Polynomial regression.

Polynomial regression is very similar to linear regression, with a slight deviation in how we treat our feature-space. Confused? It'll make more sense in a minute, just bear with me.

As a reminder, linear regression models are composed of a linear combination of inputs and weights.

[{h _\theta }\left( x \right) = {\theta _0} + {\theta _1}{x _1} + {\theta _2}{x _2} + {\theta _3}{x _3} + ... + {\theta _n}{x _n}]

Polynomial regression is very similar, but it allows for a linear combination of an input variable raised to varying degrees.

[{h _\theta }\left( x \right) = {\theta _0} + {\theta _1}{x _1} + {\theta _2}x _1^2 + {\theta _3}x _1^3 + ... + {\theta _n}x _1^n]

Notice the difference? What if I told you that those were the exact same model? Don't believe me? Well, it's not always the case but suppose $x _2 = x _1^2$, $x _3 = x _1^3$, and so forth all the way to $x _n = x _1^n$. Clever right? So we can actually use linear regression models to perform polynomial regression by simply creating new features.

Polynomial regression is useful as it allows us to fit a model to nonlinear trends.

To do this in scikit-learn is quite simple.

First, let's create a fake dataset to work with.

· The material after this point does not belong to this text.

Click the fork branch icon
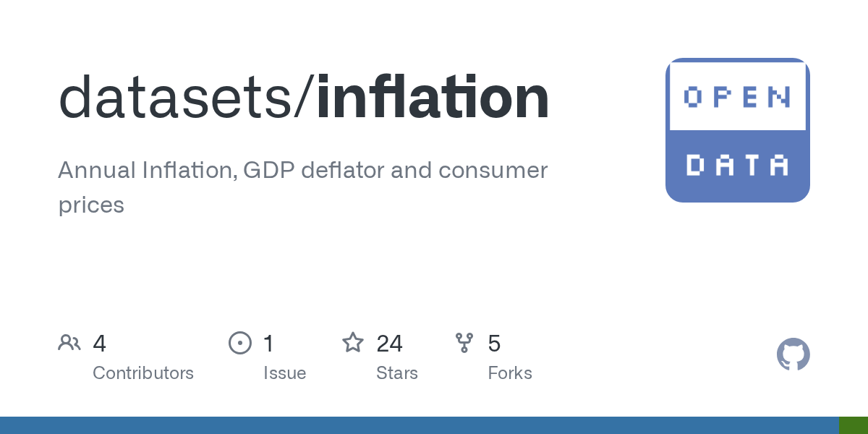The height and width of the screenshot is (434, 868). (464, 343)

I've used sklearn's make_regression function and then squared the output to create a nonlinear dataset.

from sklearn.datasets import make_regression
X, y = make_regression(n_samples = 300, n_features=1, noise=8, bias=2)
y2 = y**2

Next, let's fit a linear model to the data and see how it performs.

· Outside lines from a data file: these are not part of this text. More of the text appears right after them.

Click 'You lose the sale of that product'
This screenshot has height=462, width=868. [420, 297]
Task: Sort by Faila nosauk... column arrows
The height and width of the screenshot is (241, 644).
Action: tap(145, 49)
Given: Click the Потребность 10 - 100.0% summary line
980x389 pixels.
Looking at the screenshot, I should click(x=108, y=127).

from sklearn.linear_model import LinearRegression
model = LinearRegression()
model.fit(X, y2)
plt.plot(X, model.predict(X))
plt.scatter(X, y2)
plt.title("Linear Model, Polynomial Degree = 1")

Not too impressive... However, if we create a couple polynomial features we can see a great improvement in our model's fit.

import numpy as np
from sklearn.preprocessing import PolynomialFeatures  
poly_features = PolynomialFeatures(degree = 3)  
X_poly = poly_features.fit_transform(X)
poly_model = LinearRegression()  
poly_model.fit(X_poly, y2)

pred = poly_model.predict(X_poly)
new_X, new_y = zip(*sorted(zip(X, pred))) # sort values for plotting
plt.plot(new_X, new_y)
plt.title("Polynomial Degree = 3")

A few practical notes on polynomial regression.

  • Be careful of blindly using high-order polynomial models. These functions are generally not well-behaved and will produce dramatic unwanted fluctuations. Remember to use model evaluation techniques such as cross-validation to make sure your model generalizes well.
  • Using a trick called regularization can prevent the aforementioned tendency for higher-order polynomial models to overfit the data in wild ways.